§ **Hedefler**:
A. Bakan Ağbal haberinde Ağbal, 2B konusunda hiçbir hükümetin yapmadığı bir işi yaptıklarını söylüyor. Bu iddiaya dayanak olarak hangi rakamları ve hangi değerlendirmeyi sunduğunu açıklayın.
B. Bakan Ağbal haberini son cümlesinden sonra sürdürün.

Bakan Ağbal, AA Editör Masası'na konuk oldu: (4)

- "2B konusunda hiçbir hükümetin yapmadığı bir işi yaptık. Şu ana kadar yaklaşık 450 bin arsayı sattık, Maliye tarihinde böyle bir şey yok. Yaklaşık 8,5 milyar lira civarında bir satış, 5,5 milyar lira civarında bir tahsilat yaptık" - "Başkanlık sisteminin Türkiye'de hayata geçmesi, ekonomide ileriye dönük çok güçlü olumlu bir sinyal verecek"

Google Haberlere Abone ol
Bakan Ağbal, AA Editör Masası'na konuk oldu: (4)

ANKARA (AA) - Maliye Bakanı Naci Ağbal, 2B konusunda hiçbir hükümetin yapmadığı bir işi yaptıklarını ve yaklaşık 450 bin arsayı sattıklarını belirterek, "Maliye tarihinde böyle bir şey yok. Yaklaşık 8,5 milyar lira civarında bir satış yaptık. Şu anda 5,5 milyar lira civarında bir tahsilat yaptık." dedi.

Bakan Ağbal, Anadolu Ajansı (AA) Editör Masası'na konuk oldu, gündeme ilişkin soruları yanıtladı.

§ **Materyal Listesi**:
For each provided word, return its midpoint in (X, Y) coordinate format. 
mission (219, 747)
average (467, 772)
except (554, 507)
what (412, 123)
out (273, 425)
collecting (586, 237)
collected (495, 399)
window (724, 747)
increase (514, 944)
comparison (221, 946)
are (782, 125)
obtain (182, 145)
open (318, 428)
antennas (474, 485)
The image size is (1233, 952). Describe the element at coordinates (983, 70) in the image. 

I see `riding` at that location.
* * *
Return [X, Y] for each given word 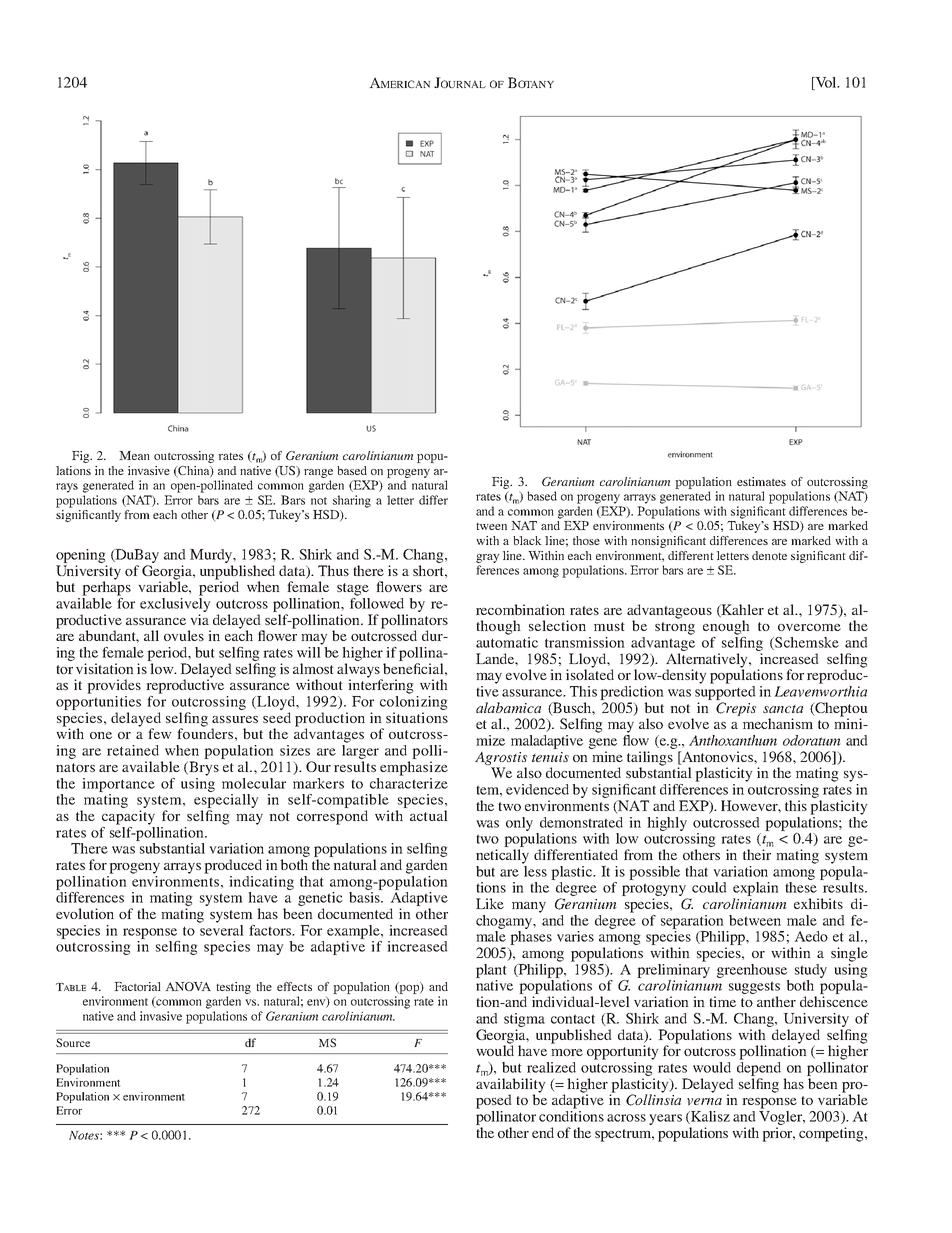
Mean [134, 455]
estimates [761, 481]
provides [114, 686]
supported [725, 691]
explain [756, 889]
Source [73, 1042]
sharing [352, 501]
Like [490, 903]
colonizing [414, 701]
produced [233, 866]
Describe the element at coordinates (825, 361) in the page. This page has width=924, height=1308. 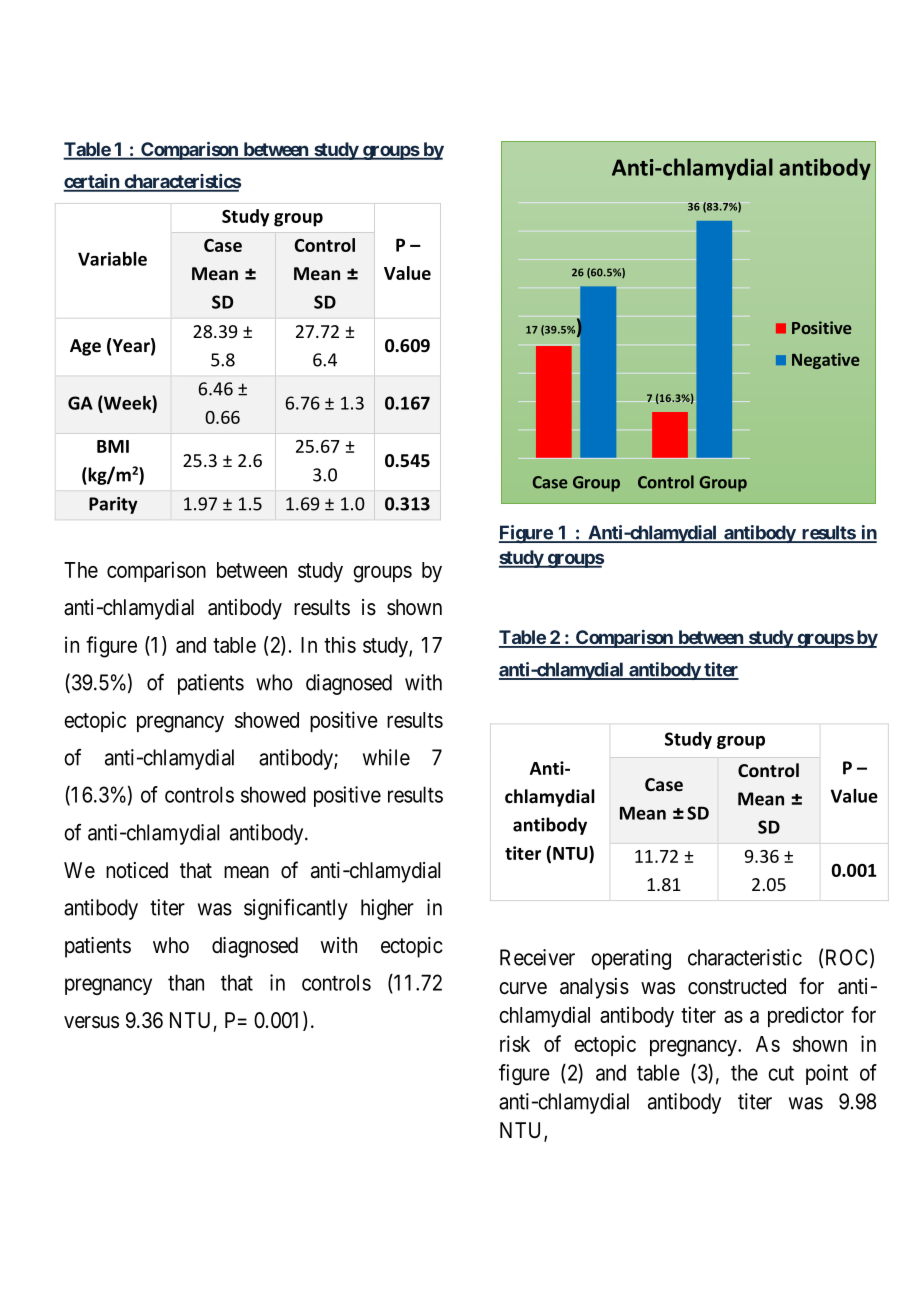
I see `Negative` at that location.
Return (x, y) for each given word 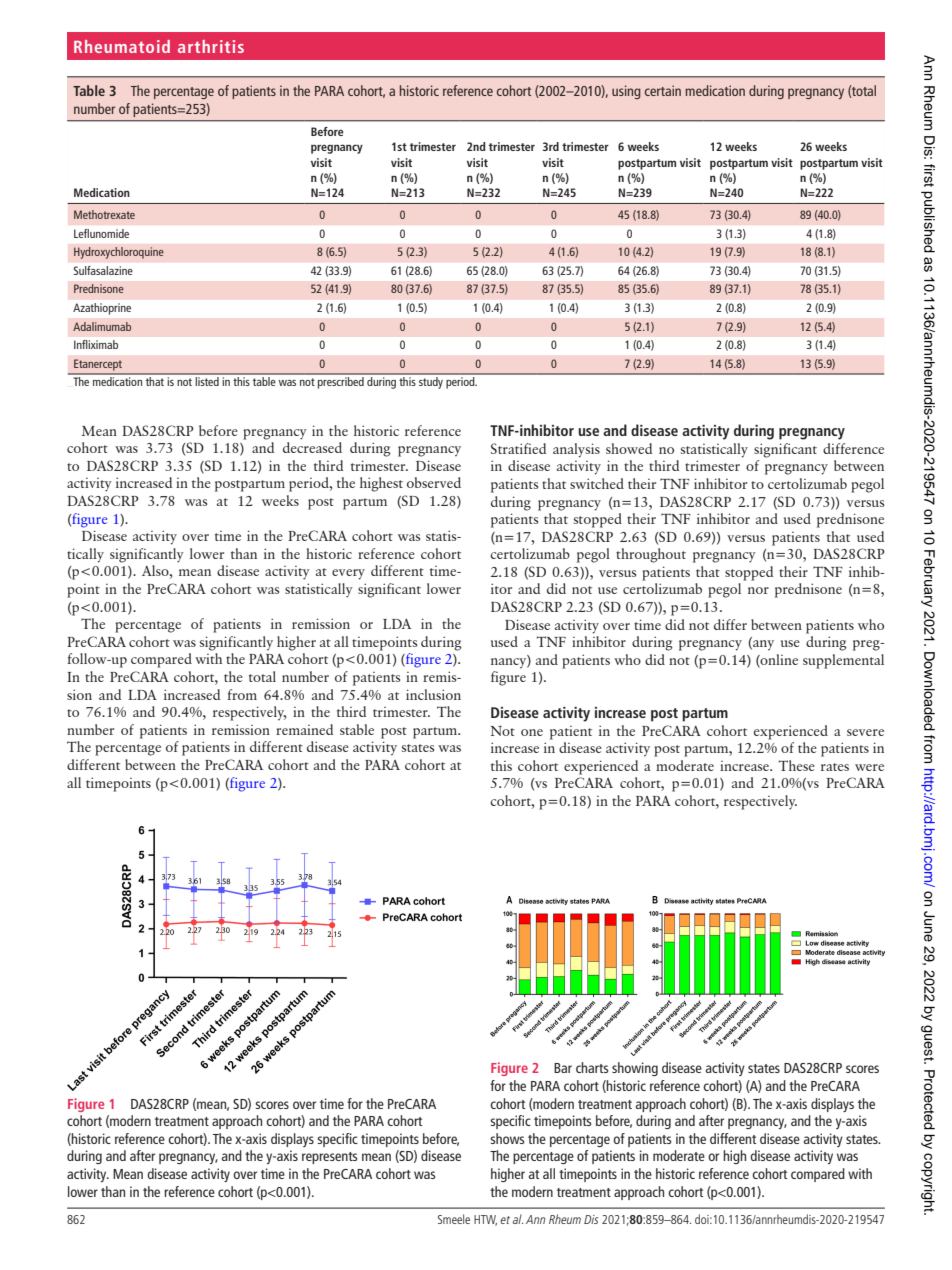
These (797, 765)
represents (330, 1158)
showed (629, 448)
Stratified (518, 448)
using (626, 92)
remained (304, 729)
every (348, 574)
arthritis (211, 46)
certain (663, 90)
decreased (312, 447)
...
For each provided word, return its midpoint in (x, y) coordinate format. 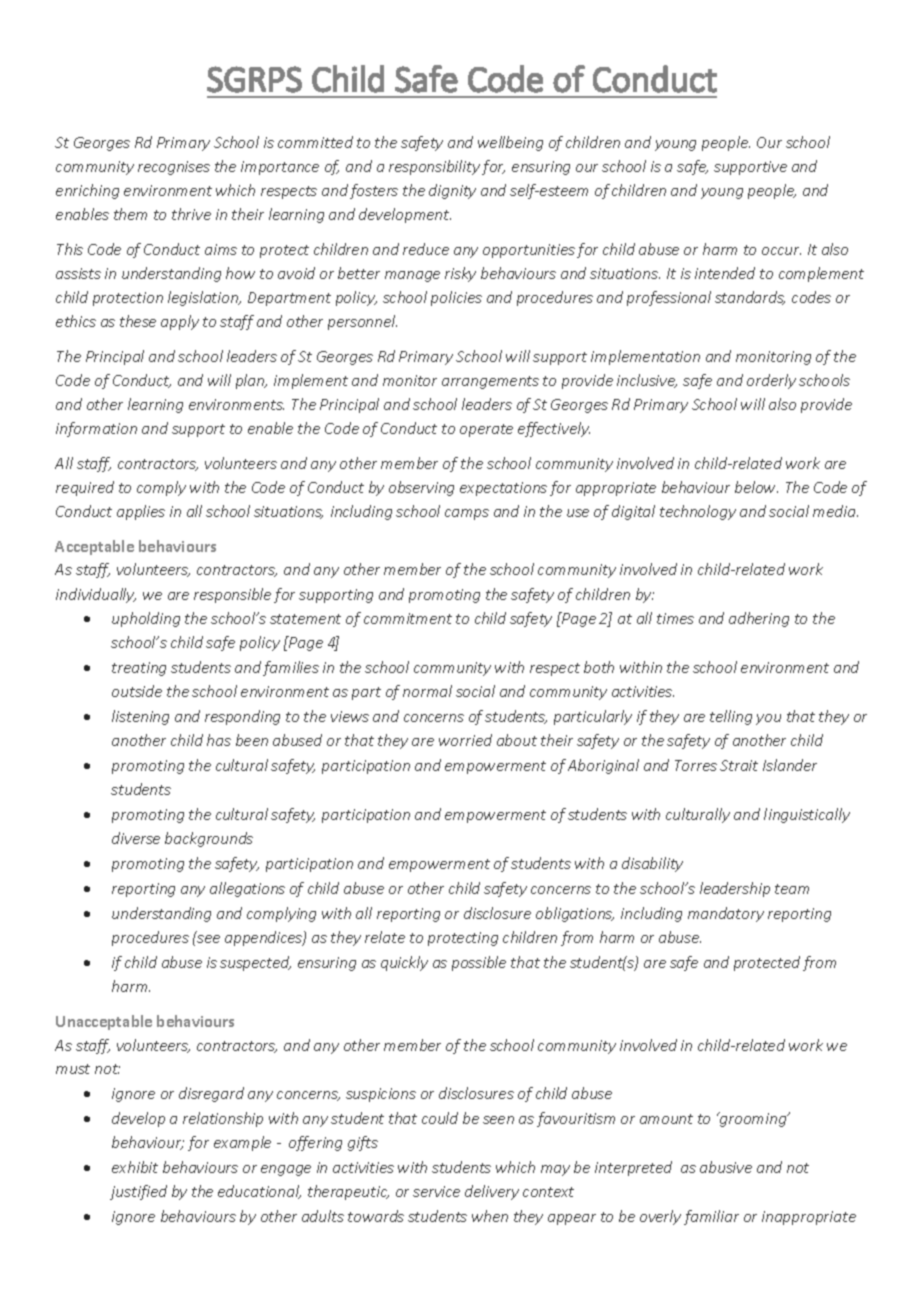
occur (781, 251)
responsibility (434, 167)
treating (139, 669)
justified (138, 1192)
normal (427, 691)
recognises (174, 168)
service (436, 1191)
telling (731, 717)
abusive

§ **Görev Sonuçları**:
A. Ağbal, yaklaşık 450 bin arsayı sattıklarını ve Maliye tarihinde böyle bir şey olmadığını belirtiyor. Bu satışların yaklaşık 8,5 milyar lira tuttuğunu, şu ana kadar da yaklaşık 5,5 milyar liralık tahsilat yapıldığını ekliyor.

B.
2B arazileri hakkında bilgi veren Ağbal, "2B konusunda müthiş bir kampanyaydı, Maliye tarihinde veya hiçbir hükümetin yapmadığı bir işi yaptık. Şu ana kadar yaklaşık 450 bin arsayı sattık, Maliye tarihinde böyle bir şey yok. Yaklaşık 1-1,5 yıllık süreçte 2B sahibi olup da müracaat eden 600 binden fazla vatandaşımıza satış işlemini yaptık. Büyük bir başarıya gittik. Yaklaşık 8,5 milyar lira civarında bir satış yaptık. Şu anda 5,5 milyar lira civarında bir tahsilat yaptık." diye konuştu.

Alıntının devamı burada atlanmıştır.